Yesterday was my mother's yahrzeit. I said Kaddish with my sister Emily over the phone. Later, I lit the candle for her and two other candles I had bought for C's parents and we said Kaddish together for our ancestors. Then we watched the movie Evening in tribute to Natasha Richardson. What a lovely lady, in the old-fashioned sense of the word. Her smile communicated warmth and womanliness and deep contentment in love. What a loss.

(The movie itself was okay. I think I'm over Michael Cunningham. All these affairs in New England beachhouses, and quasi triangles involving two men and one woman and ambiguous homoerotic overtones. I'm not saying there's anything wrong with any of that. I'm just saying I saw it in A Home At The End of the World and also in The Hours. His thematic territory is well-worked.)

The fig tree is putting out its little green leaves, like baby hands. Later in the season they will metamorphose into big glossy dark-green clown gloves. There are those tart lemony yellow wildflowers everywhere--I was on a walk with Ruth yesterday and she ate one so I ate one--sour!

And the peach tree is in glorious pink blossom, and on our walk we also saw a blossoming apricot, and lots of California poppies--the bright orange ones, and some paler orange contrasting. Say what you will about God, S/He/It is amazing with color. With justice and mercy, not so much, or at least, not so comprehensible. But with interior or exterior design, unsurpassable.

C is nearing completion on the in-law--although whenever I tell that to anyone close to me they dissolve into laughter since I've been saying that for months now. But it gets truer and truer. I can feel the space opening up. I cleared about a third of the backyard from the mile high weeds that were growing back there--there's two thirds left to go. I finished a good draft of the empathy essay, but it still needs more work. "Go deeper," Ruth says. That's pretty much what she always says.

Today I walked around the lake with my friend Laurie and we talked about the Feminine. I seem to have this irrational need for the women in my life to always be perfectly rational. Or, more accurately, I get impatient with "mushiness," with lack of clarity or difficulty articulating (even though I myself am not always perfectly clear.)

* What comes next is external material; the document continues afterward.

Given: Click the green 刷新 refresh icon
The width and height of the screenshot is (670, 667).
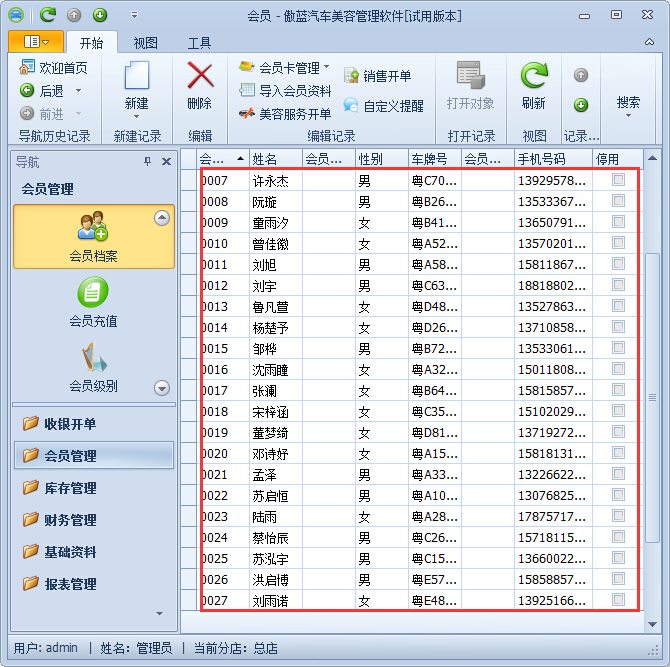Looking at the screenshot, I should click(x=534, y=76).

As a writing teacher that translates into lecturing on the value of straightforward sentences: subject verb object. I want women to risk coming out and saying what they mean. No qualifiers. Laurie and I co-taught a writing weekend last summer. it went very well, but she told me a couple of women were intimidated by the expectations I was bringing to the table. They were used to a more free-form practice; Laurie teaches Wild Writing which emphasizes letting the unconscious infuse the work with its own energy.

I was surprised when we worked together how that triggered me. At the time i couldn't put a finger on it. Laurie and I both enjoy each other and respect each other's work. We shared the space and the power well, and the group of women which she had assembled were wonderful. Nevertheless I was a bit irritable, and though I tried to control my impatience, I am a lousy dissembler, and some of it leaked through. It took us nine months to find the time to take a walk and begin talking about it.

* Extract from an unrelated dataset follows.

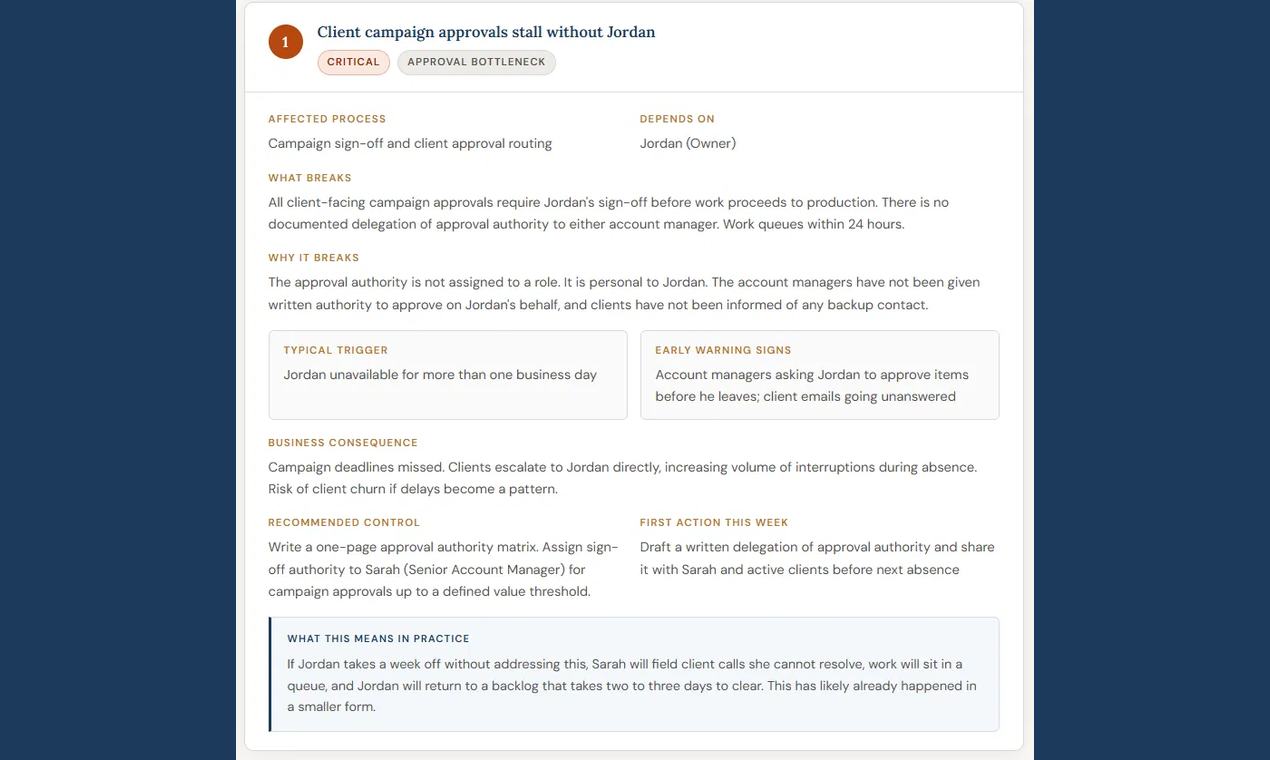Click the title 'Client campaign approvals stall without Jordan'
Screen dimensions: 1270x760
[486, 32]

"I have to confess something awful," I told her. "I despise and desire the Feminine."

She laughed. "I feel the same way!"

"You do??" I thought I was the only one. Sometimes I feel like a brute. I blame it on my size and strength, but it's not about that at all. It's energetic. When I meet a woman who seems to live from her feminine energy, whose strength lies in nurturing or seducing, in the sensual and in feelings rather than in reason and in logic, I feel both attraction and envy and rage and contempt.

I don't know why I do this polarizing thing to myself and others--assume that if a woman is in her feminine goddess aspect then that means there isn't room for the two of us, and so I have tot ake on the masculine role. It fits in with another tendency I have, which is whenever anyone expresses a quality I take on its opposite. I don't know why I am so oppositional--a positive answer would be that it's a balancing tendency, to make sure all qualities are represented. A truer answer might be that it's a scarcity model--there's only so much beauty or womanliness or strength or whatever to go ahead, so if you're owning it, I'll have to own something else.

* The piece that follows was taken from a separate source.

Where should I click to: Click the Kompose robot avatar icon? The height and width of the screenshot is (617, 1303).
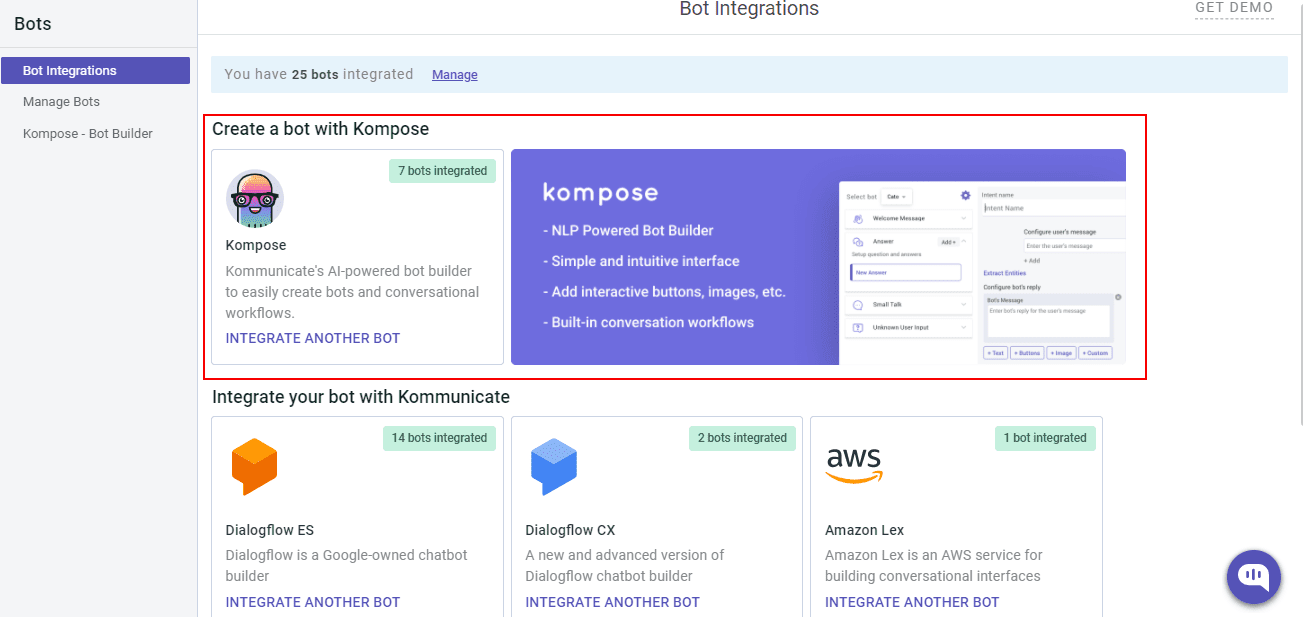254,199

I'm not saying any of this is rational. I'm just saying it comes up. And working with another woman, it comes up more. Which is a great reason to work with other women. I get along well with men, for the most part, and/but I find our interactions don't challenge my deepest self-inquiries the way women do. Men are good friends and wonderful supporters. Women are mirrors, with all the honesty and ego that that implies.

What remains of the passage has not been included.